Alltage

Die Kunst des Vergleichens /

Die Besonderheit des Menschen wird meistens damit begründet, dass wir im Gegensatz zu anderen Lebewesen Werkzeuge benutzen, sprechen und erzählen können. Aber vielleicht ist da noch etwas anderes: Wir vergleichen uns. Klar, auch Vögel plustern während der Balz ihr Gefieder auf, Hirsche messen ihre Geweihe. Nur Menschen vergleichen sich immer und überall: Welche Jenas trägst du? Welches Logo glänzt auf deiner Handtasche? Wo wohnst du? Hast du Lohnfortzahlung im Krankheitsfall und Weihnachtsgeld oder bist du Subunternehmer eines Subunternehmers unter dem Mindestlohn? Es gibt Millionäre, Milliardäre und dich. Fährst du Fahrrad, E-Bike oder Lastenrad. Wie viel Emissionen sparst du ein? Hast du zwei Kinder oder drei? Auf welche Schule gehen die? Zu welcher Generation gehörst du? Und erst die Autos: Kleinwagen, Mittelkasse, Oberklasse oder Premium? Diesel, Benzin oder Strom? Die ganze Straße ein einziger wahnwitziger Vergleich. Wo man hinschaut, überall Differenzen, feine Unterschiede, Bausteine für Identitäten, zu denen du dich in Beziehung setzt, oder setzten sollst. Und weil es immer irgendwen gibt, der bei diesem Vergleichsmarathon besser abschneidet, kann damit eine permanente Unzufriedenheit verbunden sein.

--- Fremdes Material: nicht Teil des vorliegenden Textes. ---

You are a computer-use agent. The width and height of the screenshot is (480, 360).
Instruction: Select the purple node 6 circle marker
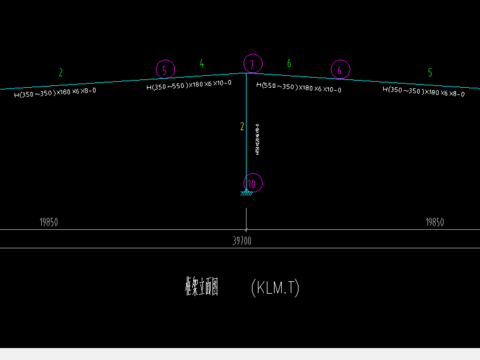(x=340, y=69)
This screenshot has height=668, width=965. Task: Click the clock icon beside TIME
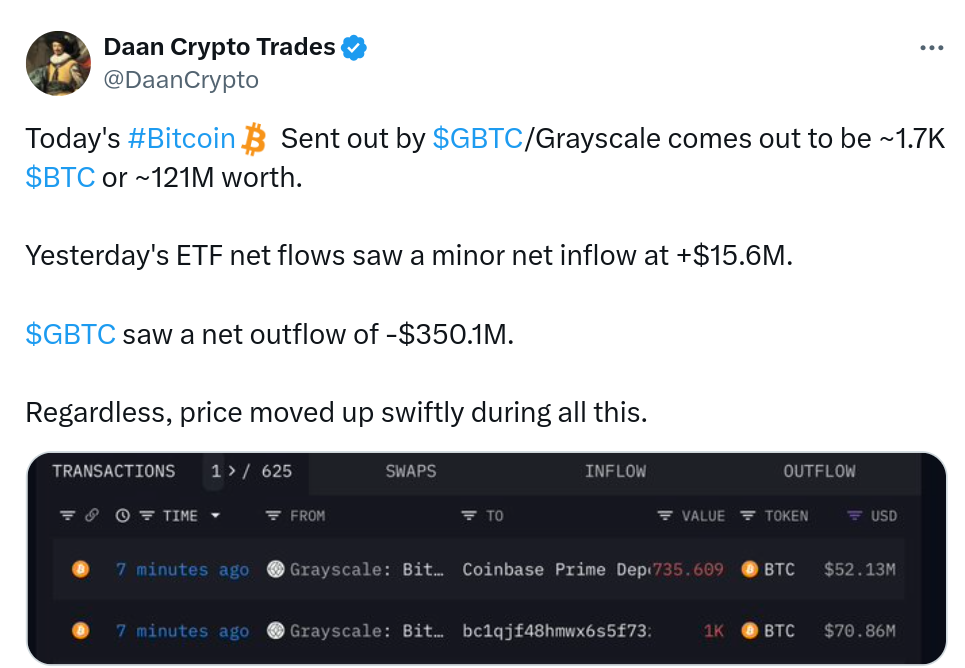point(122,515)
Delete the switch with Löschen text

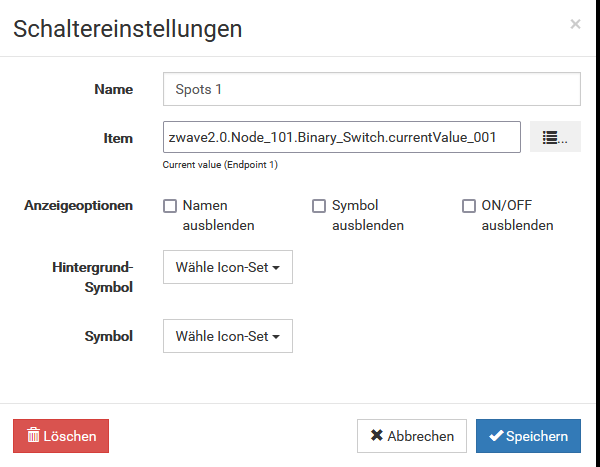coord(70,436)
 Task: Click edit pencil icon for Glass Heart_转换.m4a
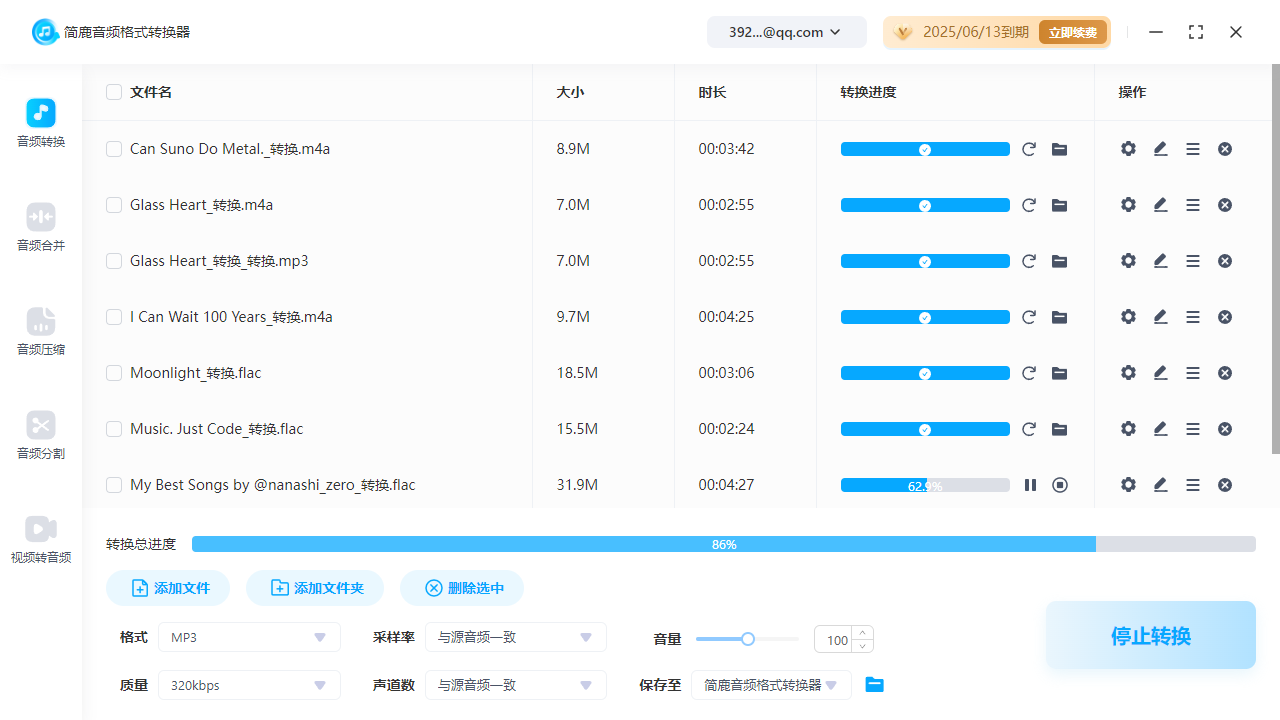1160,205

Aber warum vergleiche ich mich nicht mal in eine ganz andere Richtung? Zum Beispiel mit einem Bauern oder einer Bäuerin in Äthiopien. Kein Strom, kein Gas, kein Auto, kein Computer. Keine Handyfotos vom Essen, keine Selfies aus dem Urlaub, keine Logos. Ich will damit nicht sagen, dass soziale Unterschiede gerecht sind, oder dass man sich dort nicht vergleicht. Es geht um mein persönliches Empfinden. Das Spektrum für meine Vergleiche wird breiter. Was ich alles habe! In der Pyramide der sozialen Bedürfnisse bin ich ganz schön weit oben. Es gibt sogar einen Staat, der mir hilft, wenn irgendetwas schief läuft. Es besteht nicht die Gefahr, dass ich verdursten oder für mein Trinkwasser zwei Stunden laufen muss. Der nächste Kühlschrank ist nur ein paar Schritte entfernt. Mit anderen Worten: Ich lebe ganz gut hier. Und trotzdem rumort es in mir, immer wieder diese Unzufriedenheit. Kann ich nicht anders? Ist das genetisch? Ist das Besondere am Menschen seine Unzufriedenheit? Vielleicht sollte ich aufhören, mich lokal und digital zu vergleichen. Vielleicht sollte ich es mal etwas globaler versuchen. Vielleicht springt dabei eine neue Identität heraus.

Ein Kommentar

  1. Wer auch nur ein wenig über das eigene enge Feld hinausschaut, muss erkennen, wie überaus privilegiert wir sind. In was für – ja: wunderbaren Verhältnissen wir leben dürfen. Doch niemand traut sich, glücklich darüber zu sein. Weil so vieles nicht gut ist, so viele Einschränkungen, Ungerechtigkeiten, so viel Ignoranz. Man erscheint so unkritisch, wenn man den Frieden, die vorhandene Freiheit, den Wohlstand, die Rechtsstaatlichkeit würdigt. Man erscheint egoistisch naiv. Im Vergleich womöglich schadenfroh. Und doch fühle ich mich bewegt, geradezu verpflichtet, die (zweifellos vergängliche) über alle Maßen hohe Lebens-Qualität mir und anderen immer wieder vor Augen zu führen. Und zu genießen!
    Mag sein, dass es stimmt: „Es gibt kein richtiges Leben im falschen“, aber Adorno schreibt auch, dass es dem Menschen vermutlich schwerfiele, in der richtigen Welt zu leben: „Wahrscheinlich wäre für jeden Bürger der falschen Welt eine richtige unerträglich, er wäre zu beschädigt für sie.“
    Warum nicht auf das Richtige konzentrieren, und am weiter am Falschen arbeiten?